O Senado Federal aprovou um projeto de lei que inclui a misoginia entre os crimes de preconceito e discriminação no Brasil. Na prática, a proposta altera a legislação que trata do racismo para também punir condutas consideradas misóginas, com penas que podem chegar a até 5 anos de prisão e multa.
A medida foi aprovada com apoio unânime dos senadores e agora segue para análise da Câmara dos Deputados antes de virar lei definitiva. A proposta define misoginia como atitudes, falas ou comportamentos que expressem ódio, desprezo ou discriminação contra mulheres.
Entre os exemplos citados durante o debate está a frase usada para desqualificar a opinião de uma mulher, como questionar se ela estaria de TPM ao reagir a alguma situação. Esse tipo de comentário, dependendo do contexto e da intenção, pode ser interpretado como tentativa de humilhação ou deslegitimação baseada no gênero, podendo ser enquadrado como injúria misógina.

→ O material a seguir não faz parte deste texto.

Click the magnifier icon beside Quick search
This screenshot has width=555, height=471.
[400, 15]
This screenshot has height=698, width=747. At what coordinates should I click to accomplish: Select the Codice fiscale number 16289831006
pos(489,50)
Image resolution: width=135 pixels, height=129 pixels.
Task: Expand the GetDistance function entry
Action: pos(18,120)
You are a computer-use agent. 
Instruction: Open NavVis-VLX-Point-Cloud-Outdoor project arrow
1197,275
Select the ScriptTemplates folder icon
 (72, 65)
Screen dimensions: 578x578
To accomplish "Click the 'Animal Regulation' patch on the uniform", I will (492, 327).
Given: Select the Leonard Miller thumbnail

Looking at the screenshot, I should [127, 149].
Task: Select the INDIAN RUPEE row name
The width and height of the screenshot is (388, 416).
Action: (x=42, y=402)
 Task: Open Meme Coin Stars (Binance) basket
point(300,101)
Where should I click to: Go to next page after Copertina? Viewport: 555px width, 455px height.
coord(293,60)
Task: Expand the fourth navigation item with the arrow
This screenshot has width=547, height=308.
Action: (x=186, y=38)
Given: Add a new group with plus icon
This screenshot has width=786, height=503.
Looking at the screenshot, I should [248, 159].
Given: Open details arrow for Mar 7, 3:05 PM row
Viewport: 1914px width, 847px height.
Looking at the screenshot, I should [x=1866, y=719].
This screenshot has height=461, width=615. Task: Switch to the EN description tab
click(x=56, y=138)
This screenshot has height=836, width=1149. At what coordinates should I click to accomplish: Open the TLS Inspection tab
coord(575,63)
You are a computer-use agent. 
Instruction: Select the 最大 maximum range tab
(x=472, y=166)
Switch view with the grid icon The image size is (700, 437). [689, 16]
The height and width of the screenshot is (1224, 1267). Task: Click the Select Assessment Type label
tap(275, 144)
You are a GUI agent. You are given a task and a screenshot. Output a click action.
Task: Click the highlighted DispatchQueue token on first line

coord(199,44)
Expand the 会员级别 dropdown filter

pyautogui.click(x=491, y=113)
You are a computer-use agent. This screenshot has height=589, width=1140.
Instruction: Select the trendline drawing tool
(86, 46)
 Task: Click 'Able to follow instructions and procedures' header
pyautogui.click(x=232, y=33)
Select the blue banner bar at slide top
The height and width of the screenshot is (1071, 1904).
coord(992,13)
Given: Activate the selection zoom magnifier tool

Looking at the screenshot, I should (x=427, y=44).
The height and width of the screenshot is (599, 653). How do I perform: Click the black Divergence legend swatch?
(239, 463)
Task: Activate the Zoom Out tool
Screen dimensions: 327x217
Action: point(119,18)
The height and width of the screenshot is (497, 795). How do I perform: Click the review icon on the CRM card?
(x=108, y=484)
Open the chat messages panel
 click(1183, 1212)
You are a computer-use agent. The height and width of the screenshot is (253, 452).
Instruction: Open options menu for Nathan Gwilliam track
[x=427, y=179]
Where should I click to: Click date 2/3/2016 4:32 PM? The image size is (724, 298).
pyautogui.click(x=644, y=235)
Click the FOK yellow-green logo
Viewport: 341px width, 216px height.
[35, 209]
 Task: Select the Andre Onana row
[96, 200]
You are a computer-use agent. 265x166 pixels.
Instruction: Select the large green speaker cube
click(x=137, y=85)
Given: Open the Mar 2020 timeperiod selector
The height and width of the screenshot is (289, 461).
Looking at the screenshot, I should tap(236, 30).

De acordo com o texto aprovado, casos de discriminação ou preconceito podem resultar em pena de 1 a 3 anos de prisão, enquanto situações classificadas como injúria misógina podem levar a condenações de 2 a 5 anos. Assim como ocorre com o crime de racismo, os casos passam a ser considerados inafiançáveis e imprescritíveis.
A proposta faz parte de um conjunto de medidas que buscam ampliar a proteção às mulheres e combater diferentes formas de violência e preconceito de gênero no país.
O tema tem gerado debate nas redes sociais e no meio político, com opiniões divergentes sobre o alcance da nova legislação e sobre como ela poderá ser aplicada em situações do cotidiano.